Мной овладело любопытство; выждав некоторое время, я последовал за ним.
Из приоткрытого директорского кабинета звучал его тревожный голос: а вещи где? а номер сдал? и никто ничего не заметил? совсем трезвый был? айэээ, не может быть!
В сумерках автобусы остановились. В дверях появился Джафар; он с тонкой понимающей усмешкой объяснил, что у товарища Юмаева случилась сложность, но чтобы мы совсем не волновались: скоро эта сложность устранится.
– А что я говорил! – сказал Якобашвили, осторожно обменявшись взглядами с Джафаром.
Что-то там у них происходило, в недоступной мне восточной тишине; расспрашивать их было бесполезно. Не скажут ни за что и никогда. Ай эээ, дааа неет. Это вам не суховатые рижане, не литовцы; это другая культура. А сам я ничего понять не мог, никаких готовых версий не имел. Юмаев был вчера в исповедальном настроении, обидчив, но пить, как выясняется, не пил. И расставаться с делегацией не собирался. Точка.
Через полчаса мы были в Бузовне («Товарищи, не Бузовна, не отчество, а Бузовна! Прошу не путать!»). С моря дул упрямый теплый ветер, стремительно сгущалась темнота.

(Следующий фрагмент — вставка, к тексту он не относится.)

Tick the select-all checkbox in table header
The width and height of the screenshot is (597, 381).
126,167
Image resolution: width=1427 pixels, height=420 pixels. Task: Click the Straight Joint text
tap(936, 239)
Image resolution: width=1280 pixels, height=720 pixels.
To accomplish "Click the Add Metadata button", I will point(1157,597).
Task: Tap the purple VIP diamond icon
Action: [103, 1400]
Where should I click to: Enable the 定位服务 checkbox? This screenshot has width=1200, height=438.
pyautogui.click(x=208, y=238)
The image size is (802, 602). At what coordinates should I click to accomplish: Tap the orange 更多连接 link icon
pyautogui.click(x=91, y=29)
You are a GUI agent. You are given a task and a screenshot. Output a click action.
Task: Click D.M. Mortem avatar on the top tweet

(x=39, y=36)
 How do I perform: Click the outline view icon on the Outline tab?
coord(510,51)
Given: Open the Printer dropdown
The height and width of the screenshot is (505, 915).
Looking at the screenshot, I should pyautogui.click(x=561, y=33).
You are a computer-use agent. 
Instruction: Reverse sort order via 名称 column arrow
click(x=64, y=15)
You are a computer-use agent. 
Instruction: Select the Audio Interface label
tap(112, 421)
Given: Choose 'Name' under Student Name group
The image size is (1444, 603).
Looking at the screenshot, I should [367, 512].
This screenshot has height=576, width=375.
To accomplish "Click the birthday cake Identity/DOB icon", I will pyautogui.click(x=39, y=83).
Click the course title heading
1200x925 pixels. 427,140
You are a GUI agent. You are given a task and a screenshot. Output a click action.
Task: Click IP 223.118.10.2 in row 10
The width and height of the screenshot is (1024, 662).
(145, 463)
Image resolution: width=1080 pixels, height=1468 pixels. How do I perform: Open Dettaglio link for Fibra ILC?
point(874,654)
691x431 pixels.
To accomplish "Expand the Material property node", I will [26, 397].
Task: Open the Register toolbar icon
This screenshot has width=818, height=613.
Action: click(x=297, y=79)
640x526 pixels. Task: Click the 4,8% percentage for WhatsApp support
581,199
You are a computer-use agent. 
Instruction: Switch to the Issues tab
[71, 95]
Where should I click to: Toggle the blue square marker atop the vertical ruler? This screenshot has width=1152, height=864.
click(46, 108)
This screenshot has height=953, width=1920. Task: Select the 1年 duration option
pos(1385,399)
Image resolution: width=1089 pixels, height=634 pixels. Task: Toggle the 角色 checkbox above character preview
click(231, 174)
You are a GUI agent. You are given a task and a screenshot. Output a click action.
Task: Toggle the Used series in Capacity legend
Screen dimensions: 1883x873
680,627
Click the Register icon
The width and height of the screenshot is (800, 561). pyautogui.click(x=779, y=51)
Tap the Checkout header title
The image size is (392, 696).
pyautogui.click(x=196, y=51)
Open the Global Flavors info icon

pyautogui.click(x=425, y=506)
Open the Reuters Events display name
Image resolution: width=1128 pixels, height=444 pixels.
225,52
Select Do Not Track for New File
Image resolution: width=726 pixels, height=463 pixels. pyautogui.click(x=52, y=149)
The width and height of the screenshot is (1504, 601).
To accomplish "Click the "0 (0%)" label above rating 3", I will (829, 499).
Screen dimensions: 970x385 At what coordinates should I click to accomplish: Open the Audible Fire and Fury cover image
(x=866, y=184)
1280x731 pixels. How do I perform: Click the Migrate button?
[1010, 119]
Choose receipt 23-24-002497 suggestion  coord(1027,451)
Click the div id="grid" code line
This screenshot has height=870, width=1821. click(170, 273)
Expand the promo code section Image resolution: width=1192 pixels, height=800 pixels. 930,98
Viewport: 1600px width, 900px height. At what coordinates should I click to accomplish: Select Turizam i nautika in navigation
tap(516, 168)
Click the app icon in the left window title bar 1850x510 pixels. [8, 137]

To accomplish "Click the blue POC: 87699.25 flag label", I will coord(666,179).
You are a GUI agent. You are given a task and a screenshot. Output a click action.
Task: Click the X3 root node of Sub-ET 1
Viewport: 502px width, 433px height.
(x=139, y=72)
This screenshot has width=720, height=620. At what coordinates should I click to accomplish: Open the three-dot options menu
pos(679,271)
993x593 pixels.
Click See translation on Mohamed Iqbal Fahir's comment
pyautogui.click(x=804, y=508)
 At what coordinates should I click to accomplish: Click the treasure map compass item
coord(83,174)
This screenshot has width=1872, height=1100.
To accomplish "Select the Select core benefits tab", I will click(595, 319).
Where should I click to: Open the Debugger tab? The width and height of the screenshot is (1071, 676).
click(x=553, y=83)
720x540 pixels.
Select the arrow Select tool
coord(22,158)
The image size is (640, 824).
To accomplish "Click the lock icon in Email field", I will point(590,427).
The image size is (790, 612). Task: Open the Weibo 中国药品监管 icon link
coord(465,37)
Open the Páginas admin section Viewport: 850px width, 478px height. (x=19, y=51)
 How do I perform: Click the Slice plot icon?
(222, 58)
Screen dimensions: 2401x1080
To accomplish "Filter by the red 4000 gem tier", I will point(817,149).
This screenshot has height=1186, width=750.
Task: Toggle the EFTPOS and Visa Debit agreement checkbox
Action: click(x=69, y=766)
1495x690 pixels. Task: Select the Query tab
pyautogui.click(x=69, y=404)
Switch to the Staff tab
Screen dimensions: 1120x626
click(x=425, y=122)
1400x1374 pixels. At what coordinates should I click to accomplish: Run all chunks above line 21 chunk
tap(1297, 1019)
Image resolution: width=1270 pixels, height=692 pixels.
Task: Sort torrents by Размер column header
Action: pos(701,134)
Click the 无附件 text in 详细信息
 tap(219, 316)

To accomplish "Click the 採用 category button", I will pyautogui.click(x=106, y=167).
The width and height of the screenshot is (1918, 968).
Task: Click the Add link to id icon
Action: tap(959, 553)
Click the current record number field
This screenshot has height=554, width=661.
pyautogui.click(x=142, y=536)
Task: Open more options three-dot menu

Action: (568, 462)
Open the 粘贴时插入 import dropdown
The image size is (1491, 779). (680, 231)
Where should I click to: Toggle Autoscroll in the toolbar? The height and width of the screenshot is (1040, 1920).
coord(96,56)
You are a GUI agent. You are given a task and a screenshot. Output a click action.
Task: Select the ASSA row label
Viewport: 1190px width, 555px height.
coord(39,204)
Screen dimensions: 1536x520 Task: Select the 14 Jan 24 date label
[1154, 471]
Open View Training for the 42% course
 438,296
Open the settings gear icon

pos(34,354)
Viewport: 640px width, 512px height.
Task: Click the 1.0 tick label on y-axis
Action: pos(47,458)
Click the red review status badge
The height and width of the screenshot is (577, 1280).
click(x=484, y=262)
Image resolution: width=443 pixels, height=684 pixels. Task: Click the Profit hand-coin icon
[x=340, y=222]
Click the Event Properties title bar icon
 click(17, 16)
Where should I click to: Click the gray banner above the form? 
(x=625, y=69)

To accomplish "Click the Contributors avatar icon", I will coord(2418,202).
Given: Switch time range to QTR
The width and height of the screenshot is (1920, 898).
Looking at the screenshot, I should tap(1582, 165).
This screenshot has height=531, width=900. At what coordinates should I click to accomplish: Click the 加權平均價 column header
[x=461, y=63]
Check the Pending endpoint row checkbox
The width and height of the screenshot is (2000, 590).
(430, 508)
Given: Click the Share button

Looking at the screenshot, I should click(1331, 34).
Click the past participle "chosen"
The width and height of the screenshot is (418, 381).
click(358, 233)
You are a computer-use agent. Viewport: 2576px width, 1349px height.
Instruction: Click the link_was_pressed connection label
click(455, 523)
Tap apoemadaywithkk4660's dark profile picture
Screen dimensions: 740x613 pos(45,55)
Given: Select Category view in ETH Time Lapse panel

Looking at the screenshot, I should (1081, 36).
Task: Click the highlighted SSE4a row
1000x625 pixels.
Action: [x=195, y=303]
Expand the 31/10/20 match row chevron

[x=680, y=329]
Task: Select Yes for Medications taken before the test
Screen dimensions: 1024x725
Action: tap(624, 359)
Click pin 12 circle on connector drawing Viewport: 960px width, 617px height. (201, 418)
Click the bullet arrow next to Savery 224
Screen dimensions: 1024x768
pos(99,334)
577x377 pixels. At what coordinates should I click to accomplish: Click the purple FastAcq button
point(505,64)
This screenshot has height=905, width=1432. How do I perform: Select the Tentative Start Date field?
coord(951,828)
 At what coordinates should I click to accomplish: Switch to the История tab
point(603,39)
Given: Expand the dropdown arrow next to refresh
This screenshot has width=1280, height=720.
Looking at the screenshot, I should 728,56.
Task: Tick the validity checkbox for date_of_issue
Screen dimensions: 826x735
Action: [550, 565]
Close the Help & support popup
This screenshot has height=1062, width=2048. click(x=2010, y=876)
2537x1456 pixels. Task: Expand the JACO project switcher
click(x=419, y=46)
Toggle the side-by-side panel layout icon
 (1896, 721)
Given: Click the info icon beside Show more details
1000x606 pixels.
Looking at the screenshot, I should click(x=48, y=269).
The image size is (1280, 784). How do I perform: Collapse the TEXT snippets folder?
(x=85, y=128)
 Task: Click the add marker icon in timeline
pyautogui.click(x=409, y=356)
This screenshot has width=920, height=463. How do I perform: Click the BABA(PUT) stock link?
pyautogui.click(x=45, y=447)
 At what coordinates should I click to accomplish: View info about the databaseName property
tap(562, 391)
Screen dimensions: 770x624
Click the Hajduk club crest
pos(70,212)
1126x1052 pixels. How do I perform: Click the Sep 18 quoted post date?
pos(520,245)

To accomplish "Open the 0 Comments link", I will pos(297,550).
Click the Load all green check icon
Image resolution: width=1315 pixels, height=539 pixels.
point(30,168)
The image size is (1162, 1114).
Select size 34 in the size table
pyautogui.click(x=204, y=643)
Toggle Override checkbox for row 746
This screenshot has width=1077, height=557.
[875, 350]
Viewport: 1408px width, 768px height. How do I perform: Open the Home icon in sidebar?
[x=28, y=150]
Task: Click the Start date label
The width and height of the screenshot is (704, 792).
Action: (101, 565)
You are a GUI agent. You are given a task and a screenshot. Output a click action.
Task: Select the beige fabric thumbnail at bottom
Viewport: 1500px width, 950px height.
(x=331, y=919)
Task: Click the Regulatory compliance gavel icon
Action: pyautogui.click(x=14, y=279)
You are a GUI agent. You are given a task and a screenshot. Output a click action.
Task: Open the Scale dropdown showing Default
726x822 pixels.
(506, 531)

Наша группка собралась на грязно-серой лоджии Якобашвили – тут было неуютно, но просторно, горел оранжевый круглый светильник, облепленный серыми мошками; на полированном журнальном столике стояли разномастные бутылки. Самвел обложил свое кресло подушками, повернулся к нам спиной и слушал море; он напоминал заслуженного пса, который сел на мешок картошки и поводит головой, следя за пробегающими курами. Шаполянский и Якобашвили с двух сторон обсели Лолу и наперебой читали ей свои стихи. При этом Шаполянский дергал плечиком, а Якобашвили токовал. Лола слушала кокетливо и взглядывала на меня своими светлыми холодноватыми глазами.
Мне было скучно. Я это наблюдал уже десятки раз: вырвавшись из дома в делегацию, серьезные люди ведут себя, как половозрелые подростки – мужчины распушают хвост, дамы выбирают кавалеров, намечается очередной роман. А в последний день перед отъездом страстные любовники мрачнеют, раковины схлопываются, не было ничего, не помним, фук-фук-фук.
Устав от собственных стихов, поэты перешли на классику. Мандельштама сменял Пастернак, Цветаеву теснил Волошин. Но поперек «Поэмы без героя» на лоджию эффектно выступил Эрденко. (У него был концерт в филармонии, поэтому его везли отдельно.)
– Как прошло? Зрители хоть были? – злобно кольнул Шапалинский.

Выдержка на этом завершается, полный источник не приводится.